2. At a time when he was regularly refusing to speak with defense attorneys, Nifong accepted a call from Shabazz. Though he claimed to have used the occasion merely to urge Shabazz to “consider not coming,” the New Black Panther head asserted that two discussed the case at some length. It seems strange that Nifong would talk to Shabazz but refuse to meet before the indictment with Seligmann’s attorney, Kirk Osborn, to discuss what Osborn maintained was evidence to prove his client’s innocence. After all, Nifong had no obligation to speak to Shabazz, while the state bar’s ethics code mandated that he “not intentionally avoid pursuit of evidence merely because he or she believes it will damage the prosecutor's case or aid the accused.”
Nifong, of course, cannot control what Victoria Peterson says or does. But he can control whether he publicly welcomes the backing of a figure with such a record. Since he instead expressed joy at Peterson’s involvement in his campaign, it’s time for editorialists in North Carolina to start asking the district attorney some hard questions.

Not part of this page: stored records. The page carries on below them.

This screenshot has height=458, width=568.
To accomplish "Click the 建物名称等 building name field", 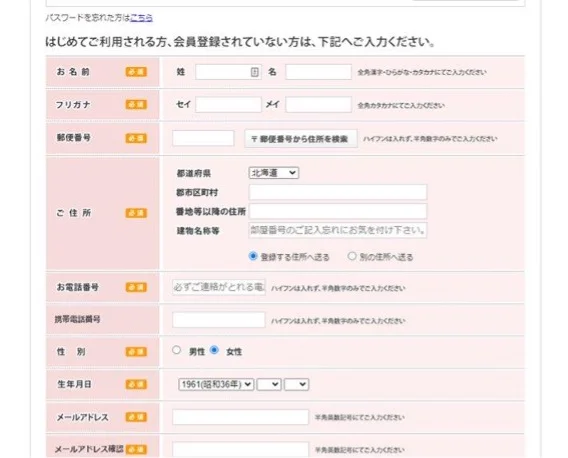I will point(338,230).
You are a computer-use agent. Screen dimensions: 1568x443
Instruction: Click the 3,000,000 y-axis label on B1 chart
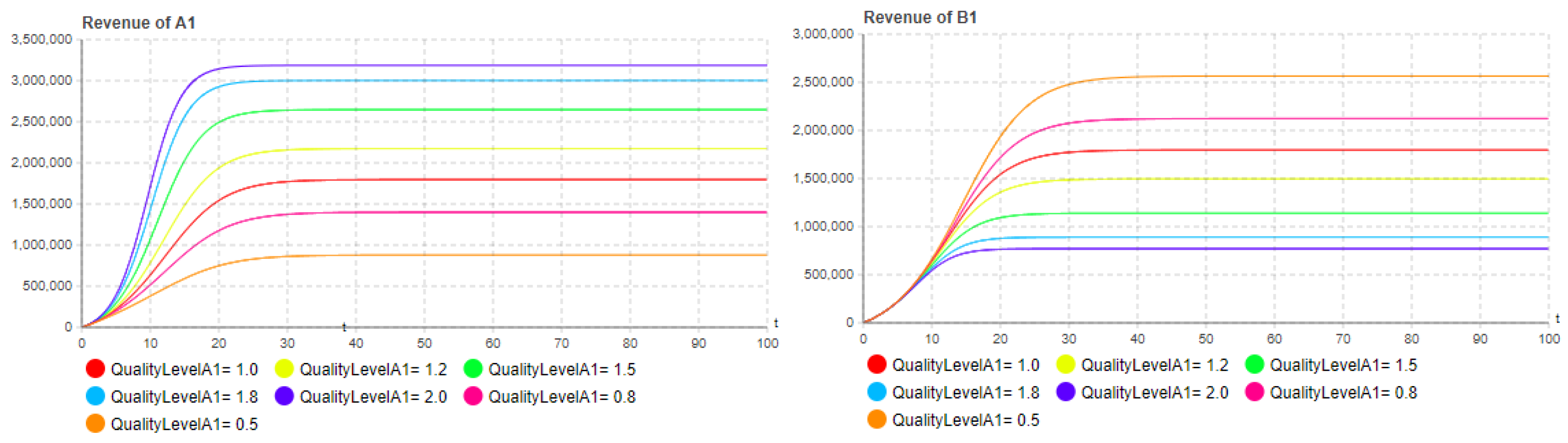[823, 34]
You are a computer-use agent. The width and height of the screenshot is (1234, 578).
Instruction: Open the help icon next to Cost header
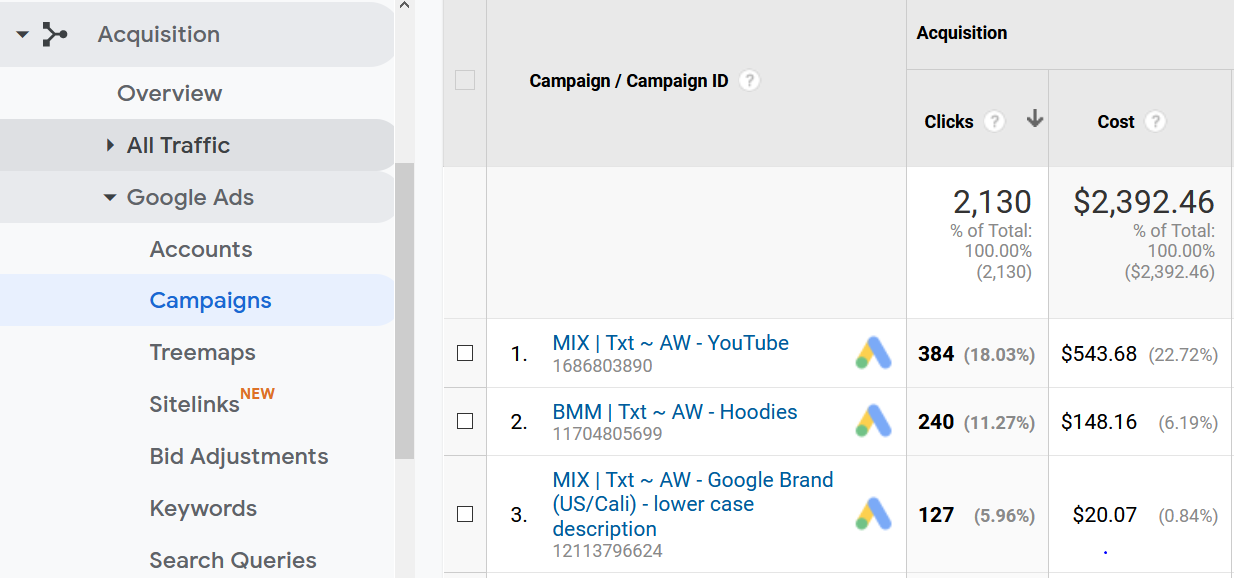[x=1155, y=121]
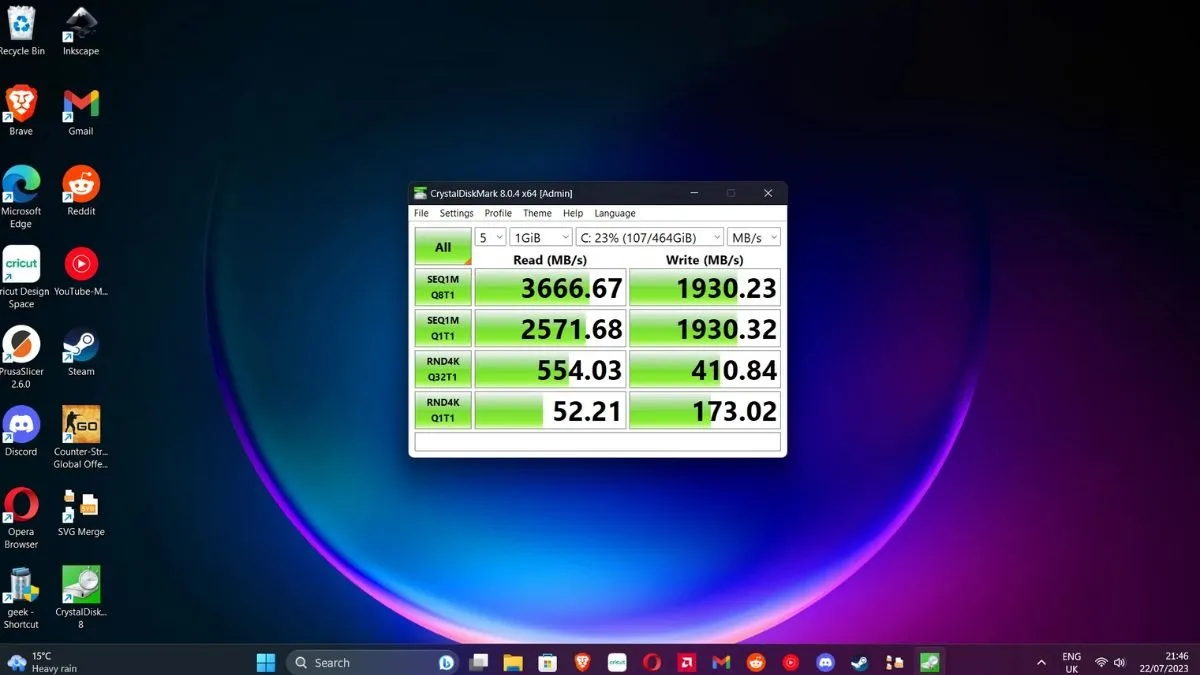Launch Counter-Strike Global Offensive shortcut
The image size is (1200, 675).
[81, 427]
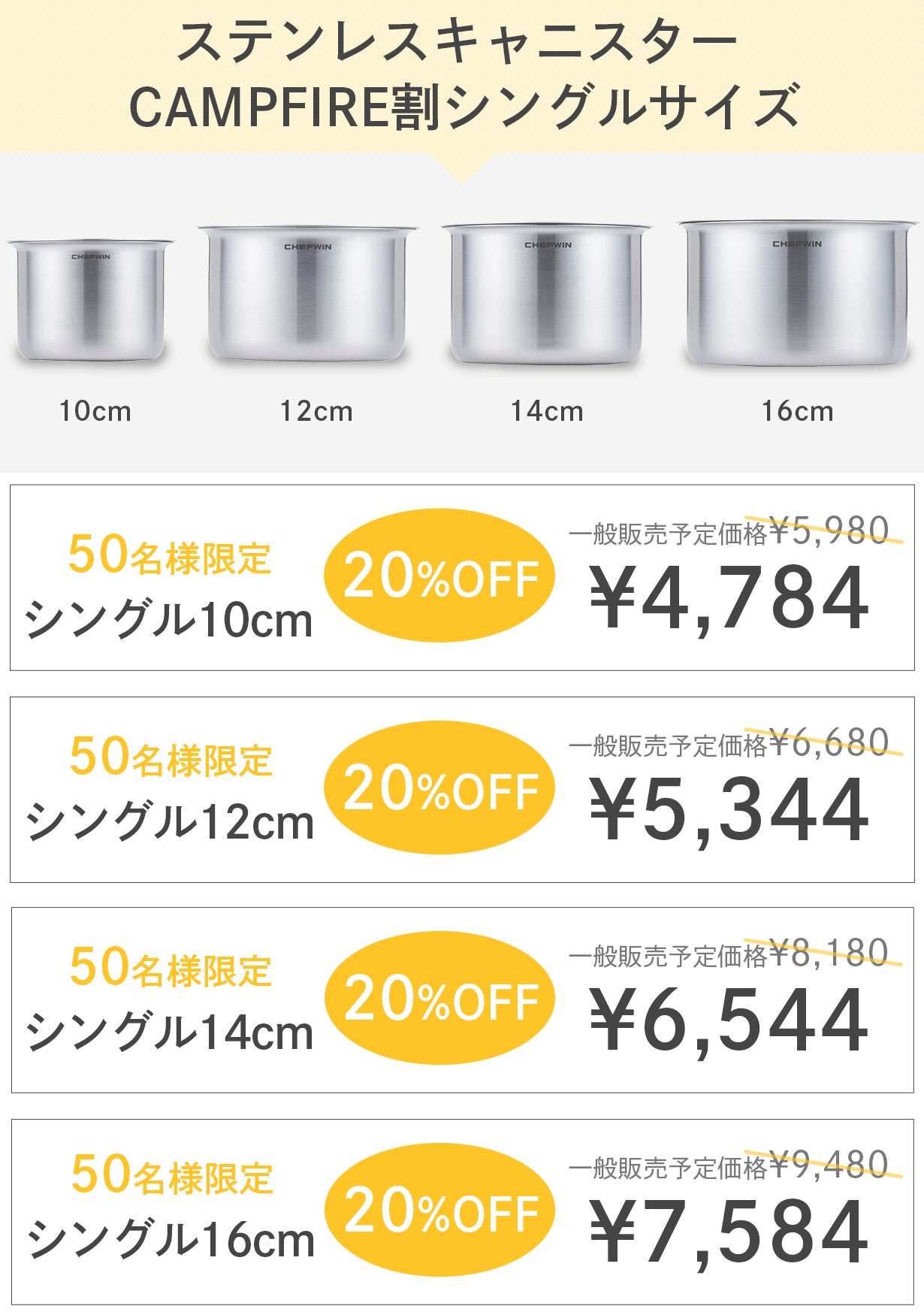The width and height of the screenshot is (924, 1315).
Task: Choose the シングル14cm reward label
Action: (170, 1032)
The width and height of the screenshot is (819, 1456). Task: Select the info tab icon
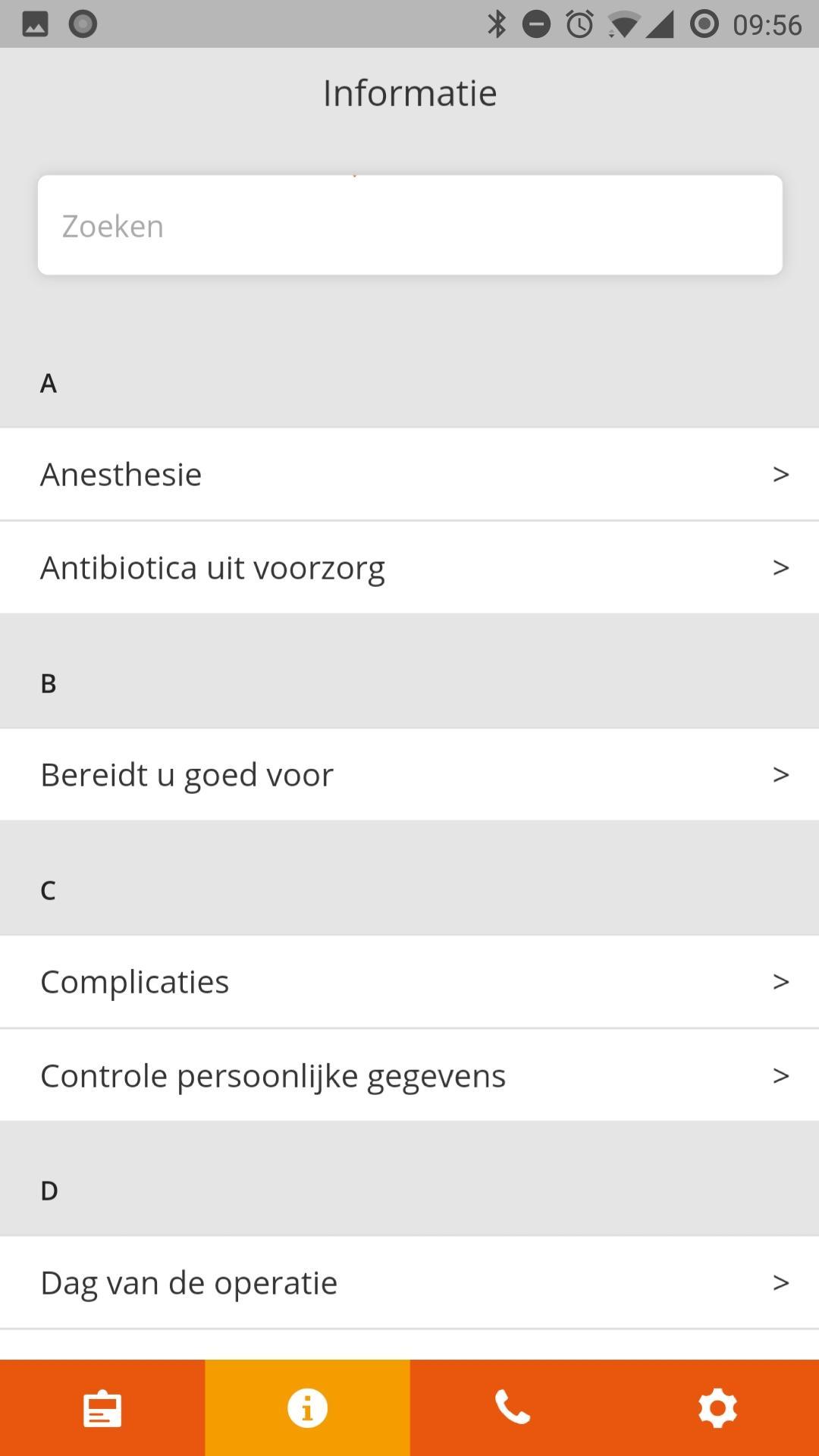[x=307, y=1408]
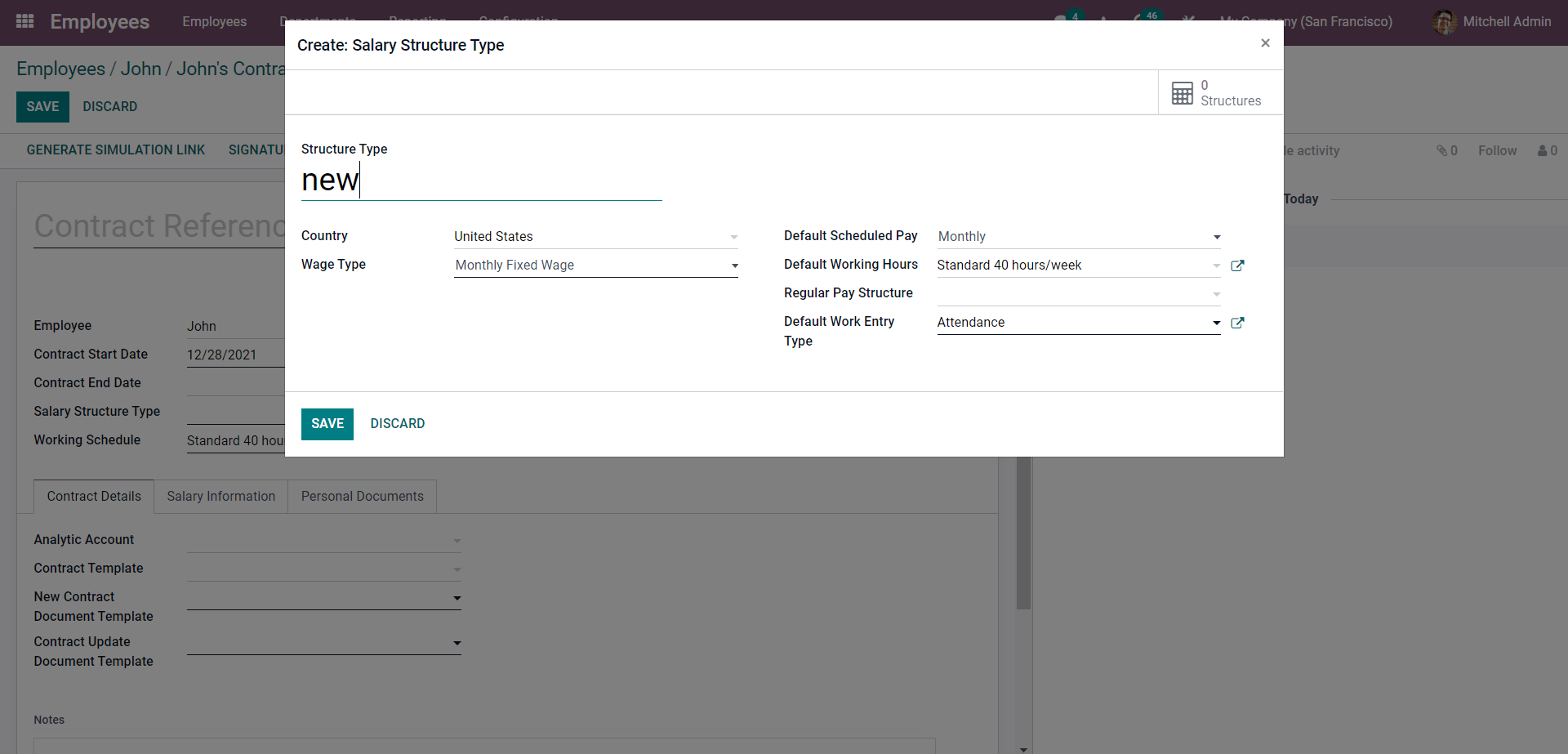The height and width of the screenshot is (754, 1568).
Task: Switch to the Personal Documents tab
Action: 362,497
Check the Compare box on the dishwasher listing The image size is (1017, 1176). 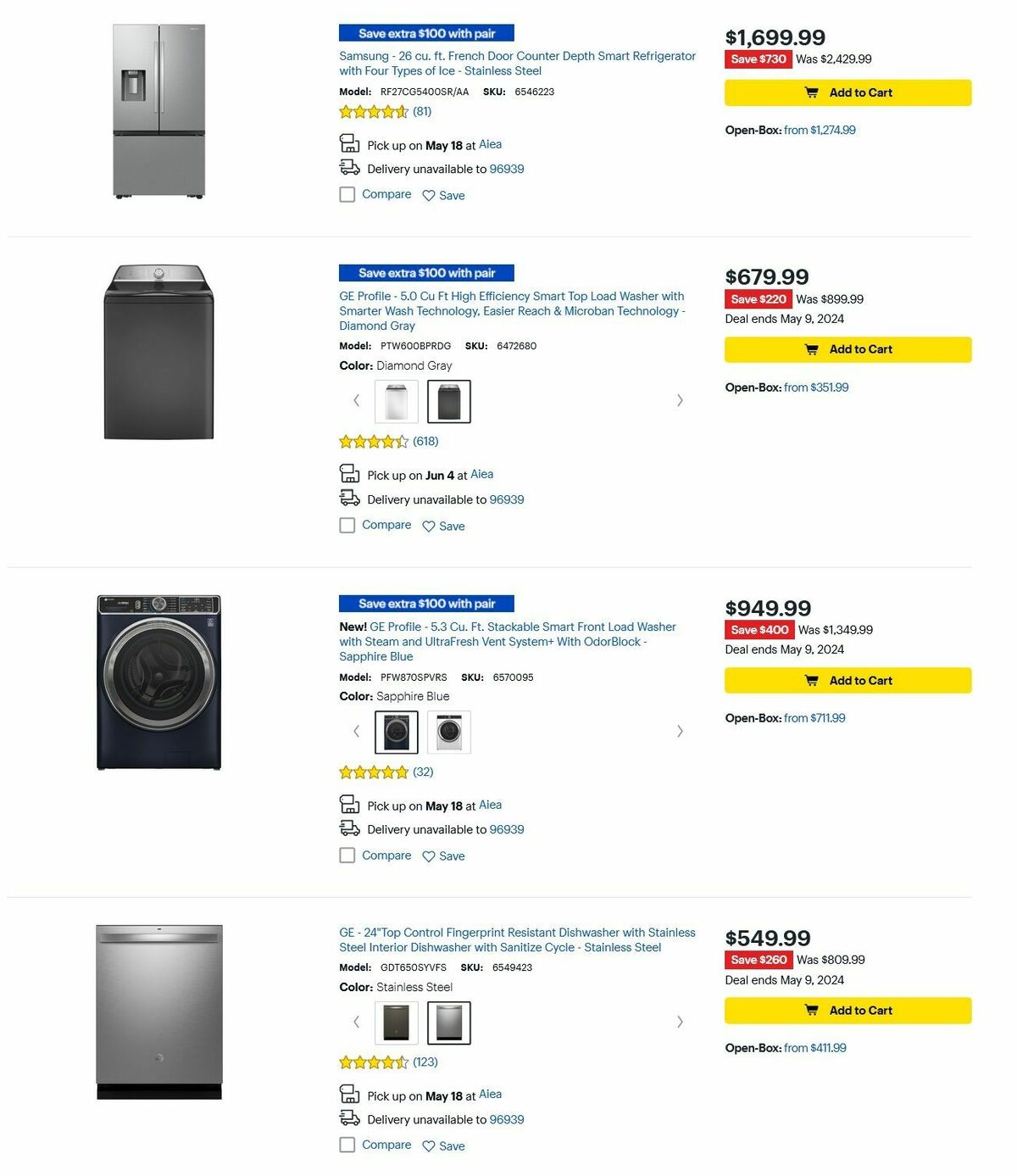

- Will Nifong repudiate the DNA theories of his citizens’ committee co-chair?
- Will Nifong explain how he could be “very pleased” to have a citizens’ committee co-chair who appeared on the platform when a hate group visited Durham?
- Will Nifong, at long last, start serving as a “minister of justice” and publicly condemn a death threat that occurred as he stood not 20 feet away in the courtroom?
2 comments:
This conspiracy theorist being given credibility, I think, is Durham politics as usual. Think Jackie Wagstaff and Lavonia Allison. There's always room for a wingnut in Durham if they are someone "fighting against the man" to prove a point; victimization and persecution are the norm here.
You mean the victimization of the victim. She has been victimized over and over again. It is time that it stop right now. Mike Nifong is only doing his job and don't forget it. Hats off to him for standing his ground and not giving in to raging wolves. Justice has to be served here and it's his job to do it.Your raging voice and long fangs will scare no one.